For the first time a machine has just learned by observing, without receiving any direct instruction is the last milestone achieved by artificial intelligence, and the first step to a new generation of machines that can 'understand the fly' every instruction without being programmed . In the future, such machines could also understand human behavior, going so far as to predict it. To get the result, published in the journal Swarm Intelligence, was the British University of Sheffield.

The method that has resulted in this result is based on the imitation game proposed by the computer Dad, the British mathematician Alan Turing, to see if a machine is able to 'think'.

While the Turing test consists of a challenge between man and the computer in which the latter wins if is mistaken for 'human', the Sheffield University experiment sees the field in an artificial intelligence program and two swarms of robots, one of which is able to learn and to imitate the movements of the other. The task in which he had to try artificial intelligence has been to recognize the swarm that mimics the other: a goal that the machine has reached full, simply observing carefully the movements of the robots.

"The advantage of this approach is that the man will not have to give instructions to the machines," said Roderich Gross, who led the research. '' Imagine that you want to create a robot that picture painter like Picasso.

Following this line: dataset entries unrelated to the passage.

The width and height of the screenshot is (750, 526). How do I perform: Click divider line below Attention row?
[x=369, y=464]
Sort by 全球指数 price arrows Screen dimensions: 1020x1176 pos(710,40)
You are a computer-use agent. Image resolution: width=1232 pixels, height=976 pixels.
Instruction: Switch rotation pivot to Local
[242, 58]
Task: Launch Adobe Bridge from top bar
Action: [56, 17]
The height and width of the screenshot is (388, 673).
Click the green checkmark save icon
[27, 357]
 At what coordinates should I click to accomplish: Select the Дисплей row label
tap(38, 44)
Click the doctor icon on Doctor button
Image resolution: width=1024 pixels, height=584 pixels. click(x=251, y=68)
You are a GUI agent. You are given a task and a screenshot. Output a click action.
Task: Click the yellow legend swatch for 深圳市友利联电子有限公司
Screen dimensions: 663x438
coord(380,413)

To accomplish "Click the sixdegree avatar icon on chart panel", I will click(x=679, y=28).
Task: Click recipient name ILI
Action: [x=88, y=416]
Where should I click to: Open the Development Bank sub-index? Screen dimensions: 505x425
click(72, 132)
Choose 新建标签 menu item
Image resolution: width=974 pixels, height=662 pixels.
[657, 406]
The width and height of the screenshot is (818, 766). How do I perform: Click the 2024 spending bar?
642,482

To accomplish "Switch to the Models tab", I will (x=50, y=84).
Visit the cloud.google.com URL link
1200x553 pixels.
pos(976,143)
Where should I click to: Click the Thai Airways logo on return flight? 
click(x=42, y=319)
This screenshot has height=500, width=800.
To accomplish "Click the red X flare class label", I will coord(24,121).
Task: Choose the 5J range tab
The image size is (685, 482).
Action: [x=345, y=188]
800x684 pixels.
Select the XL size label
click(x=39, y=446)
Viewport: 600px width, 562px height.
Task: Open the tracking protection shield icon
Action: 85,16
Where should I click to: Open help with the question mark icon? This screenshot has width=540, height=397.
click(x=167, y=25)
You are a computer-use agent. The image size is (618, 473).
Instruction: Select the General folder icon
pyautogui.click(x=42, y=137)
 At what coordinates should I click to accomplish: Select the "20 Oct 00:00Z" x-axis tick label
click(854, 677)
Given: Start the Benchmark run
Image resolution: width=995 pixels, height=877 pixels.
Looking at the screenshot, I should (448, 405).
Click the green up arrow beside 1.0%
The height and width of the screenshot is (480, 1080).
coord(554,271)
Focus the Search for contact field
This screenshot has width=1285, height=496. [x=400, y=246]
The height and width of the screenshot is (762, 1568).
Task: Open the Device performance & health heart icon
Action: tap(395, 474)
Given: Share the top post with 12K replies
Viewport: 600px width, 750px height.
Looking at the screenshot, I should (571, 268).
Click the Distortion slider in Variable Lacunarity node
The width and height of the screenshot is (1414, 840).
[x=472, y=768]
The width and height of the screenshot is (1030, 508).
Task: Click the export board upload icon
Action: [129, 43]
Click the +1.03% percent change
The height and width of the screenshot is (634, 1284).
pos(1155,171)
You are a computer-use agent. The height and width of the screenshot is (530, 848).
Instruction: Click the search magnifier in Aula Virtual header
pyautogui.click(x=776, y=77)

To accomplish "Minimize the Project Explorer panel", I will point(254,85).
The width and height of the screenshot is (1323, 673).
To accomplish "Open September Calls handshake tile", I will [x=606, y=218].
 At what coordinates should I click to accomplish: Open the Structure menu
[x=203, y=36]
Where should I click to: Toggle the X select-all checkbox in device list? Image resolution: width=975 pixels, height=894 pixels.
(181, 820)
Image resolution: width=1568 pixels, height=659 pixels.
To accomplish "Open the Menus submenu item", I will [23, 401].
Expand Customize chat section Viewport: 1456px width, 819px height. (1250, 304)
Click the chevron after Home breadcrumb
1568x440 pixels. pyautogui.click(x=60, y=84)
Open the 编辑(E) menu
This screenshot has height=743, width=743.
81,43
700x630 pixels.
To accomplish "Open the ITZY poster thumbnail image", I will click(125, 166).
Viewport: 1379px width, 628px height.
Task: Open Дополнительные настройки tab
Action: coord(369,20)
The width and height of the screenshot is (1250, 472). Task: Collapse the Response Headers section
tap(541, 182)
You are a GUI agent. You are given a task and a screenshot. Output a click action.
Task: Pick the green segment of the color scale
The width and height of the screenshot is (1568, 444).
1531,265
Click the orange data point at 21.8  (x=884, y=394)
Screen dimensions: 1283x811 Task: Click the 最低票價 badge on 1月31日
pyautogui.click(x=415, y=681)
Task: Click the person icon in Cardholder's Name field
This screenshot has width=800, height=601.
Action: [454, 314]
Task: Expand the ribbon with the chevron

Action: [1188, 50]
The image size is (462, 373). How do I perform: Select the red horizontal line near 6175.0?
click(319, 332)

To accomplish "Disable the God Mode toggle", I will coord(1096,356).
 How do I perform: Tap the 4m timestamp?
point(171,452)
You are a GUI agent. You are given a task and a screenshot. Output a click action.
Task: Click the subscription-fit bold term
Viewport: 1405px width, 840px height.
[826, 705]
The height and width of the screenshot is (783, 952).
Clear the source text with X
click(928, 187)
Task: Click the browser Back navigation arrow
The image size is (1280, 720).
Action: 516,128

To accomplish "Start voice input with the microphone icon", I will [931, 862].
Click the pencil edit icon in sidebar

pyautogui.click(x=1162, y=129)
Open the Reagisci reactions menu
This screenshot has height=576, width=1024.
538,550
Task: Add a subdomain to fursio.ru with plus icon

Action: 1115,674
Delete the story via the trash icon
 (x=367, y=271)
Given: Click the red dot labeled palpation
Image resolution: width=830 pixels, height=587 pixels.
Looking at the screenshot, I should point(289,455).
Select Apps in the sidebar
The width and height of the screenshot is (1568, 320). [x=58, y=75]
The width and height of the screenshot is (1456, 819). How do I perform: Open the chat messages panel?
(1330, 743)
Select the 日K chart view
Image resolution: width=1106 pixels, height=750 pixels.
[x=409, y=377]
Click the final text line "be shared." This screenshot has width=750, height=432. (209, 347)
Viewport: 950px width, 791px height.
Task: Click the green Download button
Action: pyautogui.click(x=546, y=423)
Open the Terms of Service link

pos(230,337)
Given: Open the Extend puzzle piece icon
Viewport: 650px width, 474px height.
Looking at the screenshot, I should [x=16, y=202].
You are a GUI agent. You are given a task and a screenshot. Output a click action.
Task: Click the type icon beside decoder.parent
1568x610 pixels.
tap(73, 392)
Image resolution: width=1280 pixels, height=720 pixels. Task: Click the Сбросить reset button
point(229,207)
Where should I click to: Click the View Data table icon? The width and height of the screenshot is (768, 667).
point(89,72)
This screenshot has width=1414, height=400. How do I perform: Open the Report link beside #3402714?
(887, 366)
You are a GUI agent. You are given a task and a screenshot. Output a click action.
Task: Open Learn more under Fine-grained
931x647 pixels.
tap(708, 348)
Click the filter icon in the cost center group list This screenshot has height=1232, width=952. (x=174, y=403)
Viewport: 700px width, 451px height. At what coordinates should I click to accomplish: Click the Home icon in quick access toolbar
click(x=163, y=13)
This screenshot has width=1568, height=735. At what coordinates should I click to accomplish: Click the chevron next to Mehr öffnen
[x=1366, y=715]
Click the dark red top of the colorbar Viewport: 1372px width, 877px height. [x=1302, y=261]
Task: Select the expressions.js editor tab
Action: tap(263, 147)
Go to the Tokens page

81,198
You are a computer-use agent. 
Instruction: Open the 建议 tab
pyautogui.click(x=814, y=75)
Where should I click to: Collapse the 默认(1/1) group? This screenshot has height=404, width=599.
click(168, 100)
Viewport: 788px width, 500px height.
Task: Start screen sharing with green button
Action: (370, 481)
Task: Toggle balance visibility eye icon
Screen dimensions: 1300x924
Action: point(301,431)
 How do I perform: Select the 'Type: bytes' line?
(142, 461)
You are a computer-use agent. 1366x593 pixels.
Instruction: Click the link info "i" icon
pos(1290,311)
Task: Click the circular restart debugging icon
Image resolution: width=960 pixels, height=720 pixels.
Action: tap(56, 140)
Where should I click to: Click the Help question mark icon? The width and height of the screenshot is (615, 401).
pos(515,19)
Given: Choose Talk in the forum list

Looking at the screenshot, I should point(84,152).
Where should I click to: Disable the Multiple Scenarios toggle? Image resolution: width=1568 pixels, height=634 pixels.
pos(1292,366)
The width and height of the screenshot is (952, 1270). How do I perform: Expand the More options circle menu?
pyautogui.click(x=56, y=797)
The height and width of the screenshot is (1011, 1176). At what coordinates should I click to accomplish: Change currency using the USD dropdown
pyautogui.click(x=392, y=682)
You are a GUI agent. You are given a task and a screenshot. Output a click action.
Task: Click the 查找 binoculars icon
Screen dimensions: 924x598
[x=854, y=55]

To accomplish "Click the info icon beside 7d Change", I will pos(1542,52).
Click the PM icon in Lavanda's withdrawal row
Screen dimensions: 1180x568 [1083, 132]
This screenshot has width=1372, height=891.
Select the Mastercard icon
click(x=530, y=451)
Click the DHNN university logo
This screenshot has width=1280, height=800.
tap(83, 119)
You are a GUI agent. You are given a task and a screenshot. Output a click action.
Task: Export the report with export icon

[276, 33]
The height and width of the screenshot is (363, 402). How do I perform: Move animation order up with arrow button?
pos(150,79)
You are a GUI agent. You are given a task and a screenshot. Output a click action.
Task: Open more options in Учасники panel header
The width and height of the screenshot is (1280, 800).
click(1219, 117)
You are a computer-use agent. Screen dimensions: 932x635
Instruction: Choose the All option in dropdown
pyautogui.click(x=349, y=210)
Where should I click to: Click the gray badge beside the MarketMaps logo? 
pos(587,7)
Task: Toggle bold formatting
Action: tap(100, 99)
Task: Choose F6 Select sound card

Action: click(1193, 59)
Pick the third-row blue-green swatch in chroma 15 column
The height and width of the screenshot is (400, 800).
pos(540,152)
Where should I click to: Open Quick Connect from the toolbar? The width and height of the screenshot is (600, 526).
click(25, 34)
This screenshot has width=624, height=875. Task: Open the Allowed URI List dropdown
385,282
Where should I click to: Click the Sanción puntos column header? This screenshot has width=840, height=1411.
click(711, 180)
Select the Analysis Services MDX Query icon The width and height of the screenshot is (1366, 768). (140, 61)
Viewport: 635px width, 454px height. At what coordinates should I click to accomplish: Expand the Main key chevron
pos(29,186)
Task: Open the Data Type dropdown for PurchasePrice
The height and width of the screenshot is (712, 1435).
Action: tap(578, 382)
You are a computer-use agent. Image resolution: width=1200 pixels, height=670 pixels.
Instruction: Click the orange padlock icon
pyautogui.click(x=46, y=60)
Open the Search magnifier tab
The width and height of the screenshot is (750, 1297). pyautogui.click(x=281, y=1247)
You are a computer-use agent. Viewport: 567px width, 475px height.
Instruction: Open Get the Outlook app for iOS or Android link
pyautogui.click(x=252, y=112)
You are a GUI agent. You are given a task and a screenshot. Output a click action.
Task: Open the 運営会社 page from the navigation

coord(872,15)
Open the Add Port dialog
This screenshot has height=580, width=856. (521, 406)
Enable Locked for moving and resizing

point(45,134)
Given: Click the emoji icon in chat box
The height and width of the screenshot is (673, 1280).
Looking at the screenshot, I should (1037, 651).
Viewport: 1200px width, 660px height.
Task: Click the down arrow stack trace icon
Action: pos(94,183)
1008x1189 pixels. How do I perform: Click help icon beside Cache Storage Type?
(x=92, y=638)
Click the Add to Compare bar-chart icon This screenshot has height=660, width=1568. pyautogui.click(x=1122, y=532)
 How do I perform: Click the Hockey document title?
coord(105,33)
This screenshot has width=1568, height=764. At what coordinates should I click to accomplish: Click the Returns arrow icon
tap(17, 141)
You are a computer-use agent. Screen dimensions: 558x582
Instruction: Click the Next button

Someone - he said - should first tell the learning algorithms how to paint like Picasso. Our method does not require such knowledge a priori, we should only reward the robot that can paint alone as Picasso. "

Machines that can simply learn by observing, said researcher, could allow in the future to obtain artificial intelligence systems capable of predicting human behavior with in security applications, for example to find out if someone is lying in identity checks online.